This book actually reminds EXACTLY of "Save Karyn" but from a guy's POV. Except whereas Karyn was saved by her website and then got a book deal, Ayres went straight for the book deal about 9 days he spent in Iraq as a war reporter. When the call from his agent came that the book was sold and he was getting an advance to write it, he was actually in Vegas and had just spent a very unsuccessful night trying to win enough money to buy a Tiffany engagement ring.
I found Ayres' story a little annoying - he's the poster child for what caused the bubble. He's ego is huge and throughout the book he overcommits to things he can't possibly pull off (see: tickets to VIP Oscar party, tickets to some other exclusive event, moving a gargantuan sofabed, and oh yeah, a huge unconventional mortgage!). At least he admits to his tendency to overexaggerate and over-promise. Annoyingly, he pulls through on everything at the last minute, including avoiding bankrupcty, which was always a month away. As a result, it's hard to feel any sympathy for him since he got a 2nd book deal out of it.
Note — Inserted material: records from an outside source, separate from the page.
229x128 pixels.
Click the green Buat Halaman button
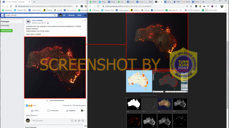pos(6,31)
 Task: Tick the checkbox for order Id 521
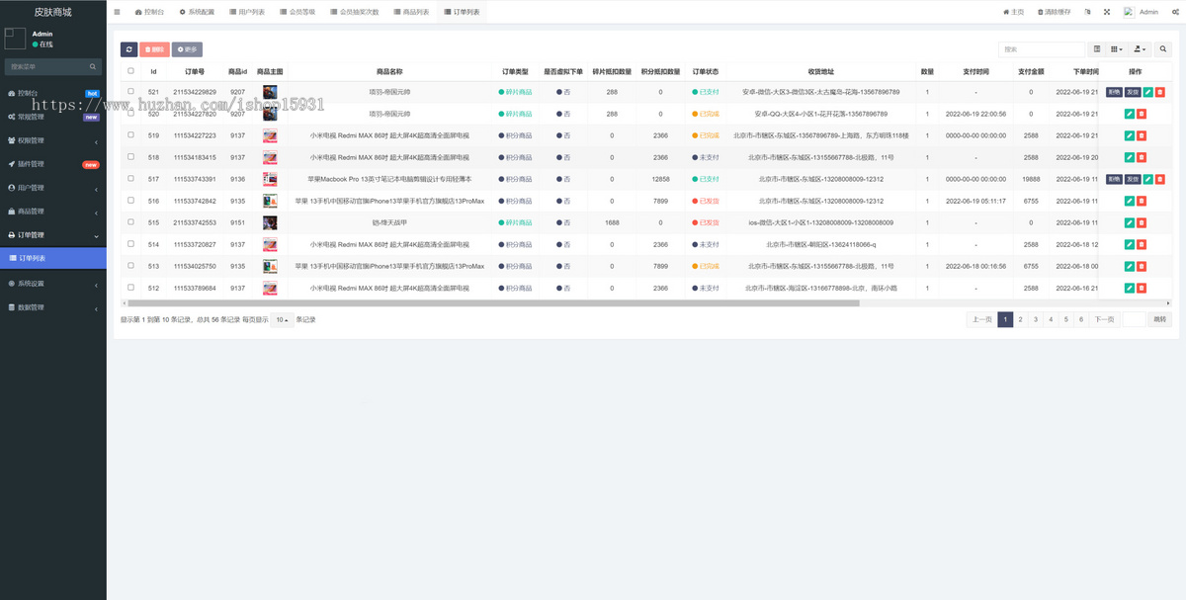[130, 92]
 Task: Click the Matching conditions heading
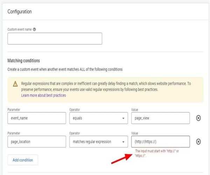(x=23, y=61)
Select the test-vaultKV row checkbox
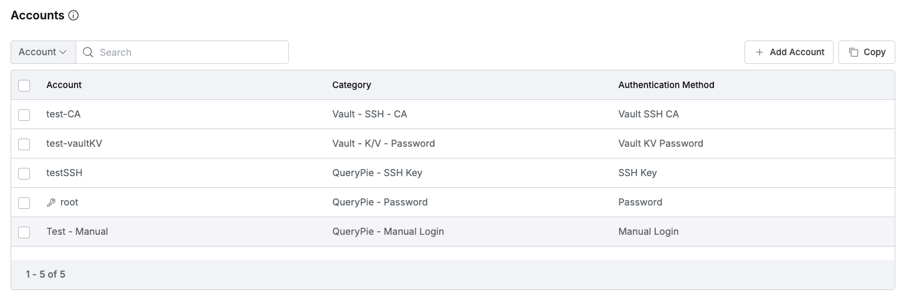This screenshot has width=910, height=307. [x=24, y=144]
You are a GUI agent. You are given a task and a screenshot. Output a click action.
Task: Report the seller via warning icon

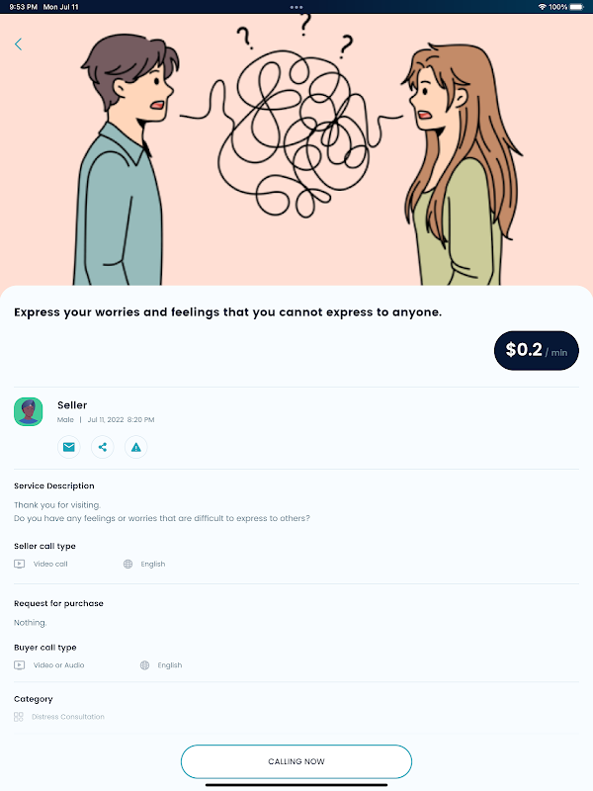136,447
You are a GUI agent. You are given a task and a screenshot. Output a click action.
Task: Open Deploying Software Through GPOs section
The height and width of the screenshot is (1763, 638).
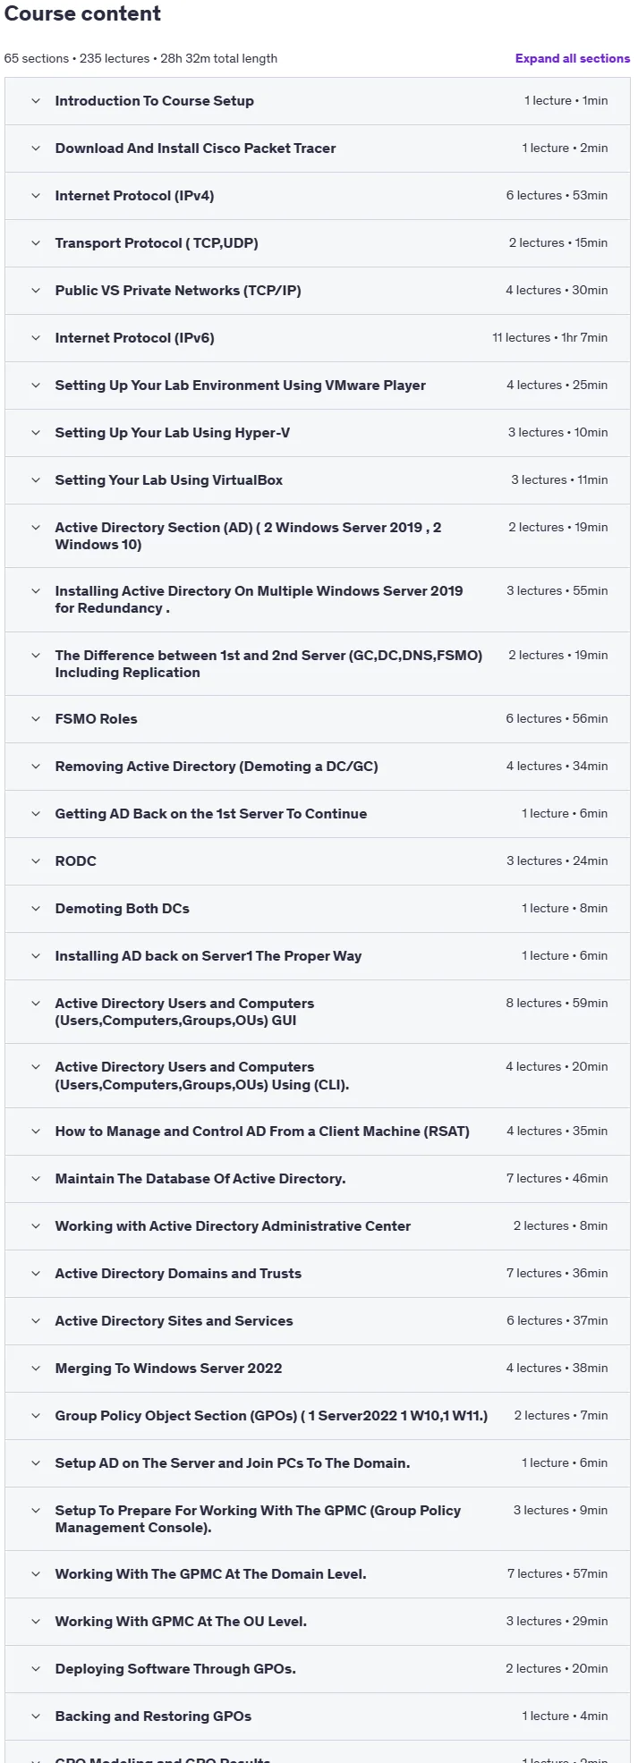(x=318, y=1669)
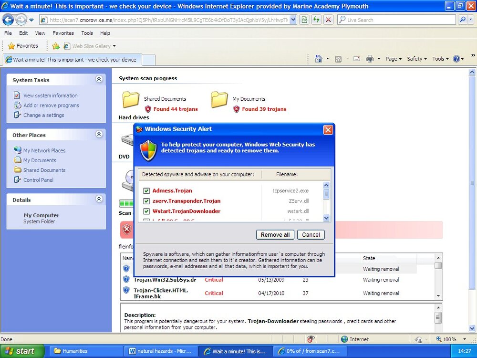Click the Add or remove programs link

[x=51, y=105]
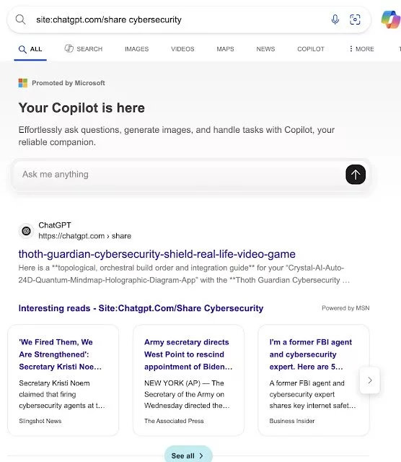Open thoth-guardian-cybersecurity-shield result link

click(157, 254)
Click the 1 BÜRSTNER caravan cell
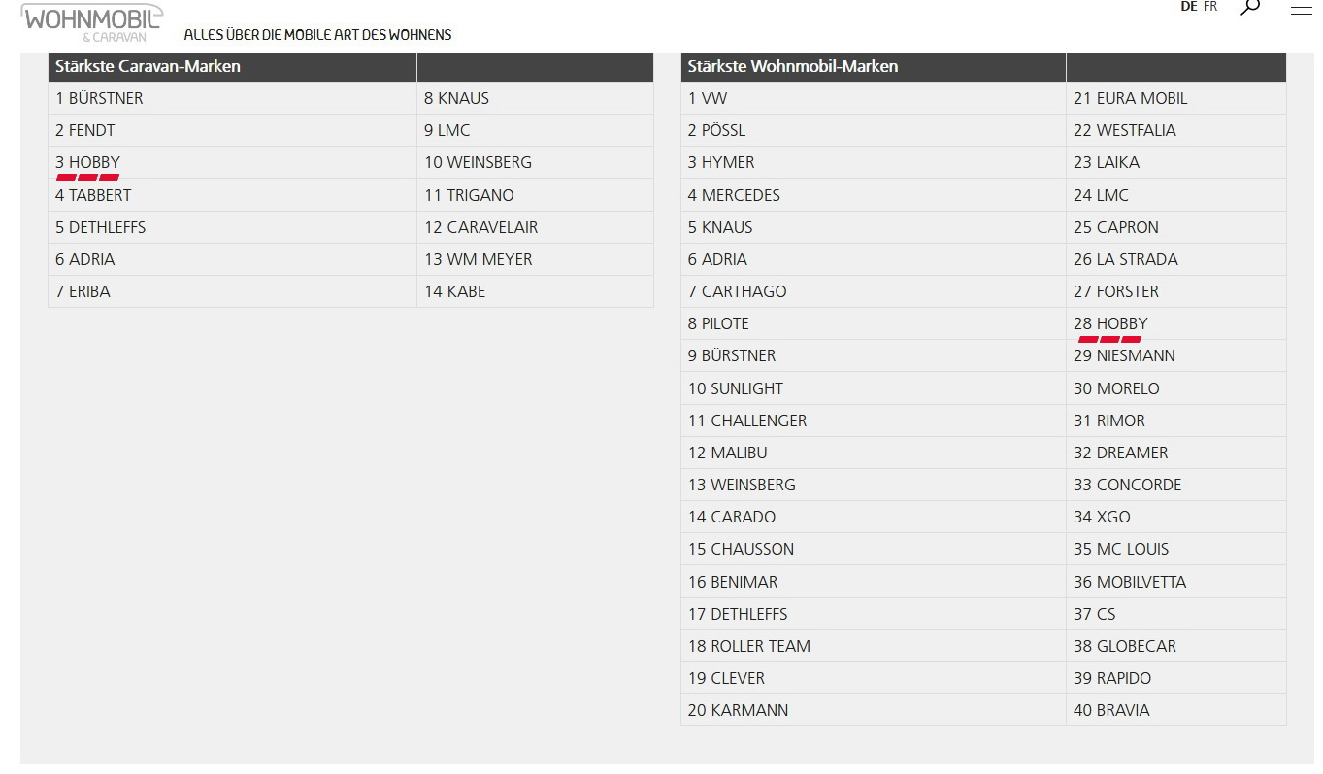 pos(233,98)
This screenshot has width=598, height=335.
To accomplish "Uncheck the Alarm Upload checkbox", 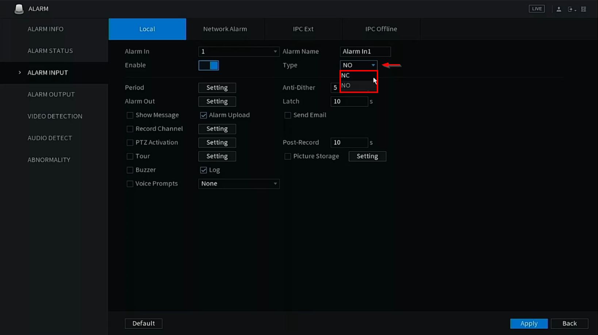I will [203, 115].
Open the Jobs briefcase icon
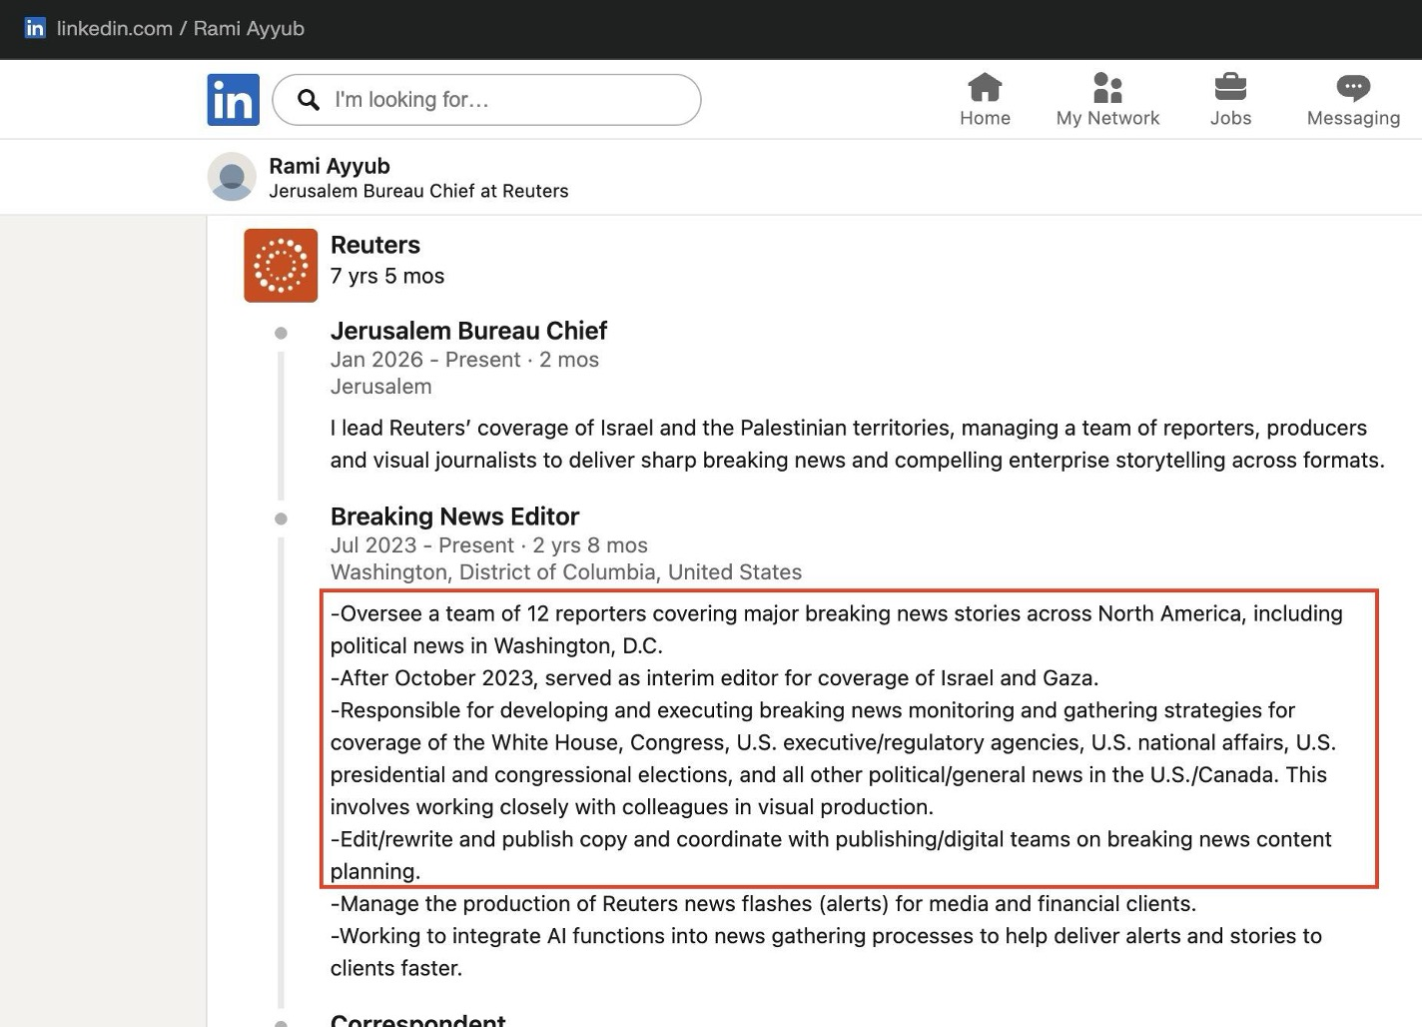This screenshot has height=1027, width=1422. (x=1230, y=88)
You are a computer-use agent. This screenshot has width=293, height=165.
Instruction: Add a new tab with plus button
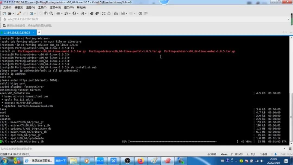pos(39,32)
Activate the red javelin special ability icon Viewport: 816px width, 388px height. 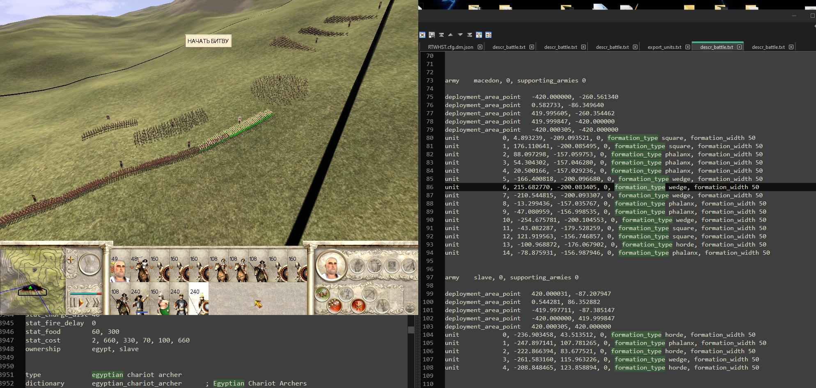(335, 306)
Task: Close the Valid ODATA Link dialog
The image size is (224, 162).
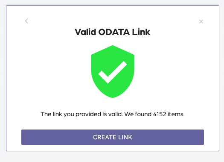Action: point(201,21)
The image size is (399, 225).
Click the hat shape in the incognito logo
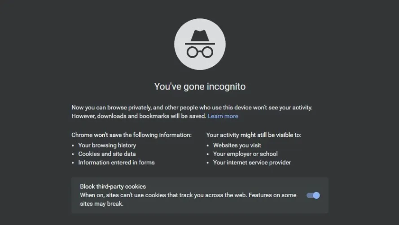200,36
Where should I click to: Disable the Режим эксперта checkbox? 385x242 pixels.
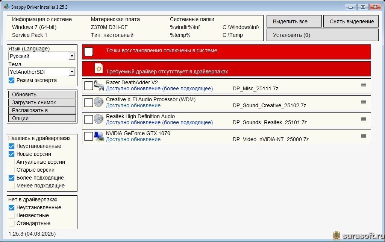(x=12, y=80)
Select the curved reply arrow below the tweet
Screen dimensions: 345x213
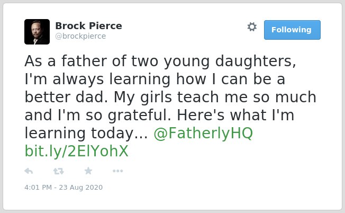tap(29, 171)
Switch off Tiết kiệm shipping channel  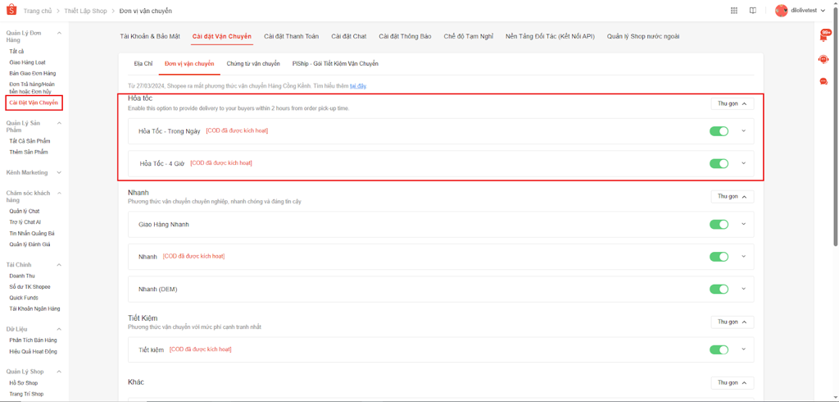(x=719, y=349)
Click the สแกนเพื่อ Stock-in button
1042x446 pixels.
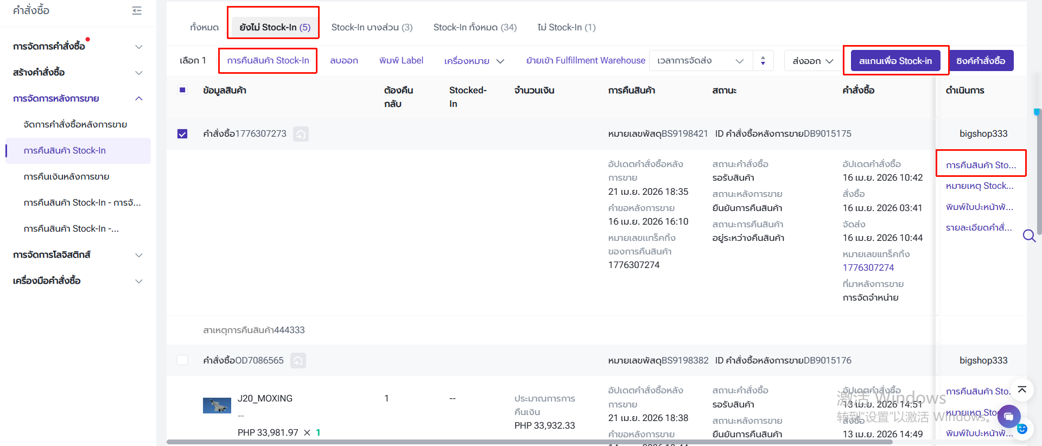tap(895, 61)
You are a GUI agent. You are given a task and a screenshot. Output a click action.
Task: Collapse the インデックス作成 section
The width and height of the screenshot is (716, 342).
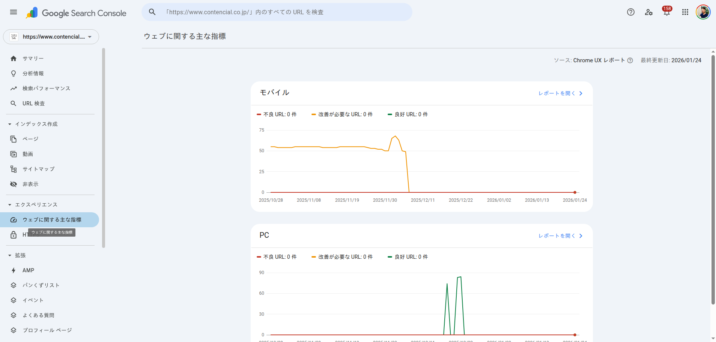coord(10,124)
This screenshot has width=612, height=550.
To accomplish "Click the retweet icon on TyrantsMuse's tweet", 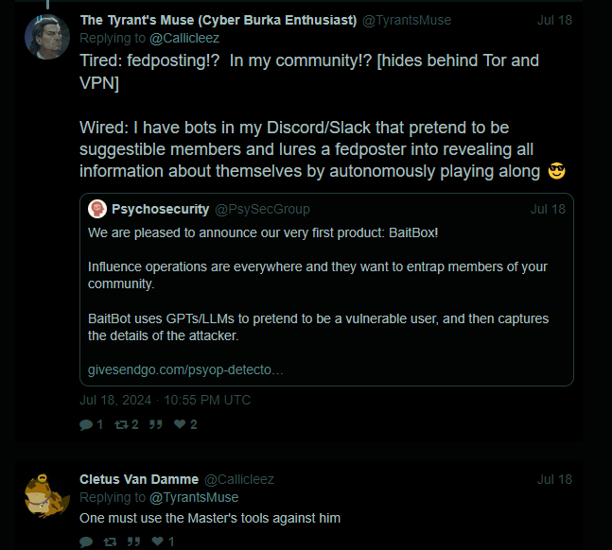I will 121,424.
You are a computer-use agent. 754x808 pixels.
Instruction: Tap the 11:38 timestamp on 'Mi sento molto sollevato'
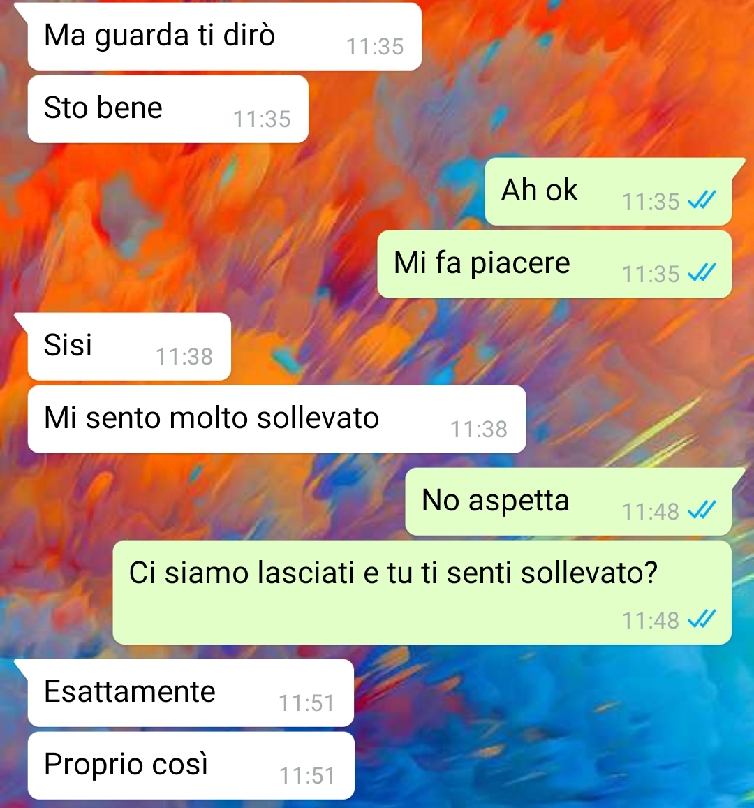[x=480, y=429]
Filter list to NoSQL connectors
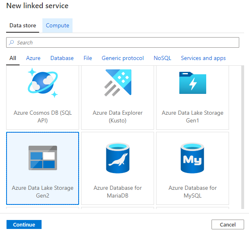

Overall, not a huge fan. The writing was fun but the main character just strike a chord with me. I'm just glad I didn't buy the book. At least my money isn't going to support his (I'm sure) leisurely lifestyle. :) -
This is a fun and funny book about Ayres experience living in LA leading up to and into the housing collapse. He does a great job making fun of himself which is a good quality. And you can stop to examine your own ridiculous excesses and follies when you know his are at least as bad. It's not earth-shattering but it is fun to read.
-
While well written and full of ridiculous analogies and self deprecating humor, it was fairly preachy about it's subject matter. Ayres' Pre-Recession misadventures as a Hollywood Reporter and his playful nihilism toward how American Excess is harming the enviornment make for enjoyable reads, but it's not like he's saying things that haven't been said on these issues, hence the three stars.
-
This book was quite funny in parts, but large stretches made me zone out (mostly the authors musings on environmental downfall and the impending apocalypse). I would rate this a 4 and 1/2 for humor alone but the other parts really dragged it down.
-
I think this guy is up there with P.J. O"Rourke with his insight into what the current world is like and with very funny and insightful views that describe the world as it is even though those realities aren't always easy to see in the here and now.
-
Fairly amusing. fun, but with a bit of a lack of foucus. If you want to read something good by him, do war reporting for cowards- all the fun, but he was forced to focus on a unifying theme.
-
A fun and frivolous read. We pogo-sticked around the made-up life of an English correspondent outcast to Hollywood, sorry LA, to cover celebrities and silliness. No better man for the job than Chris, who seemed to be the poster boy for silliness. Silly choices, silly reasoning, silly clothing choices.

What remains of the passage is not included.